本题任务: 请续写下方这篇关于家蚕重组杆状病毒口服疫苗的原文，从其最后一句之后接着写下去。

原文:
═══

在口服蛋白亚单位疫苗生产中蛋白亚单位抗原的表达量成为制约其成本的关键因素,因此寻找低成本表达抗原蛋白的方法势在必行。目前家蚕生物反应器主要是利用家蚕杆状病毒表达系统实现对外源基因的表达。其优势主要有: 1)表达量高:利用杆状病毒polh基因和p10基因的强启动子驱动外源基因的高效表达;2)可容纳大的外源基因:杆状病毒基因组在大小上差异很大(88~165kbp),病毒可以容纳较大的外源基因片段而不影响自身正常的复制和包装;3)适合于表达毒性蛋白:由于重组杆状病毒极晚期基因启动子驱动的外源基因的表达是在子代芽殖、有感染力病毒成熟之后进行的,因此,表达具有细胞毒性的蛋白不会影响病毒的复制;4)具转录、翻译后加工:家蚕杆状病毒表达系统具有很强的转录、翻译后加工能力,表达产物在结构、生物活性、免疫原性和糖基化修饰等方面与天然蛋白具有很强的相似性;5)安全性好:昆虫杆状病毒只在无脊椎动物细胞中复制,对脊椎动物和植物细胞而言并非病原体,因此昆虫杆状病毒表达系统对使用者是安全无害的(家蚕杆状病毒的表达宿主有家蚕细胞、家蚕幼虫和蚕蛹,但家蚕幼虫和蚕蛹使用范围较广,因其便于注射操作)。
发明内容
有鉴于此,本发明的目的在于提供一种免疫佐剂与幽门螺杆菌抗原融合蛋白口服疫苗及其制备方法。
为达到上述目的,本发明采用如下技术方案:
一种重组杆状病毒BmNPV-(CTB-Linker-ureB), 该病毒保藏在中国微生物菌种保藏管理委员会普通微生物中心,其简称为CGMCC(地址:北京市朝阳区北辰西路1号院3号,中国科学院微生物研究所,邮编100101)保藏,分类命名为家蚕核型多角体病毒 (Bombyx mori nucleopolyhedrovirus),保藏编号为CGMCC No.5580。
上述家蚕重组杆状病毒BmNPV-(CTB-Linker-ureB)的制备方法,包括以下步骤:
(1)由PCR扩增的方法获得口服免疫佐剂CTB基因序列与幽门螺杆菌抗原蛋白ureB基因序列,并且在口服免疫佐剂CTB基因与抗原蛋白ureB基因之间加入一段连接肽序列Linker,构建CTB-Linker-ureB融合基因;
(2)步骤(1)所得CTB-Linker-ureB融合基因用BamH I和EcoR I进行双酶切后回收,连接到载体pBacPAK8,使该融合基因置于多角体蛋白基因启动子控制之下,转化TG1大肠杆菌感受态细胞,筛选阳性克隆,得到重组转移质粒pBacPAK8-(CTB-Linker-ureB);
(3) 取步骤(2)所得的重组转移质粒pBacPAK8-(CTB-Linker-ureB)和线性化的家蚕杆状病毒Bm-BacPAK6 DNA共转染BmN细胞,通过空斑筛选法筛选阳性,即得到所述家蚕重组杆状病毒BmNPV-(CTB-Linker-ureB)。

═══

待审材料:
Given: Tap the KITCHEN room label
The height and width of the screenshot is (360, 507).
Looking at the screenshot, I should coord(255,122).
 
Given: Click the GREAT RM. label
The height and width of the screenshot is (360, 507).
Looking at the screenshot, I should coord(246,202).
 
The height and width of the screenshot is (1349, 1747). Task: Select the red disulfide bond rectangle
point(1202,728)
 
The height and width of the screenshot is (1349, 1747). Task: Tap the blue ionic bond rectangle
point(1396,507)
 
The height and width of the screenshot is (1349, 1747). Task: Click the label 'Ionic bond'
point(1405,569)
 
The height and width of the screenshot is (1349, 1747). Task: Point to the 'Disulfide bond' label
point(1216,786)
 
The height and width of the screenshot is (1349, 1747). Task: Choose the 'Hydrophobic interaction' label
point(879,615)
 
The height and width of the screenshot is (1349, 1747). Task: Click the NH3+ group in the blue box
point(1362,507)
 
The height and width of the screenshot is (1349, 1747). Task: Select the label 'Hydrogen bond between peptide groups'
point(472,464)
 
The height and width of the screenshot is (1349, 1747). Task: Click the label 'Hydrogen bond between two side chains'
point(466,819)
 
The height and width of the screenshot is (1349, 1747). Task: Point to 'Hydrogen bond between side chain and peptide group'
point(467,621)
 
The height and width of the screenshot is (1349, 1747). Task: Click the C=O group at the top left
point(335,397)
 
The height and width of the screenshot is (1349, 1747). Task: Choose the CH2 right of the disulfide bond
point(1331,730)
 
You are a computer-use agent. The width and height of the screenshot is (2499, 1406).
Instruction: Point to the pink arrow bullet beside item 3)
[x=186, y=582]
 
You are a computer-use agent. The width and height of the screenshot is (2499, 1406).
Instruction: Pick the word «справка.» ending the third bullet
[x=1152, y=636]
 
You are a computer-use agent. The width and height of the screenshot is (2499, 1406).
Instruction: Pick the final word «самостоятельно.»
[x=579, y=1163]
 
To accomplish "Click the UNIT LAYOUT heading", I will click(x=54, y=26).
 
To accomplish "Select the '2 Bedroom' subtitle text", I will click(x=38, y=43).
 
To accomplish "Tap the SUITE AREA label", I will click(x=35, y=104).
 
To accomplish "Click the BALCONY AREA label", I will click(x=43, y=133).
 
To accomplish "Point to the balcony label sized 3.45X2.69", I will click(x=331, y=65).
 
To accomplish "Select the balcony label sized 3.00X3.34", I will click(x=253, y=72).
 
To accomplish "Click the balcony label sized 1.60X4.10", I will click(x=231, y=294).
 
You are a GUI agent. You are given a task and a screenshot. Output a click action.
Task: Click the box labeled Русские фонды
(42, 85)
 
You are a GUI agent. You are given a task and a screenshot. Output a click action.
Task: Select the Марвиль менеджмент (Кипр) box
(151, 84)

═══

作答区:
上述步骤1)中利用PCR技术在口服免疫佐剂基因下游连入一段连接肽序列Linker:AGATCCGCCGCCACCAGATCCACCACCGCCGGATCCACCGCCACC,然后利用重叠延伸PCR技术将连有连接肽序列的口服免疫佐剂基因与幽门螺杆菌抗原蛋白基因进行融合。
上述连接肽序列Linker是编码为(Gly4Ser)n的柔性肽段,其中1≤n≤6。
上述家蚕重组杆状病毒BmNPV-(CTB-Linker-ureB)表达的蛋白,其氨基酸序列如SEQ ID NO:7所示。
上述蛋白的制备方法,包括以下步骤:
(1)将权利要求1所述的重组杆状病毒BmNPV-(CTB-Linker-ureB)感染家蚕BmN细胞进行病毒扩增;
(2)针刺接种法接入家蚕蚕蛹或幼虫;
(3)收集表达的权利5所述蛋白。
本发明进一步提供上述家蚕重组杆状病毒BmNPV-(CTB-Linker-ureB) 在免疫佐剂与幽门螺杆菌抗原融合蛋白口服疫苗制备中的应用。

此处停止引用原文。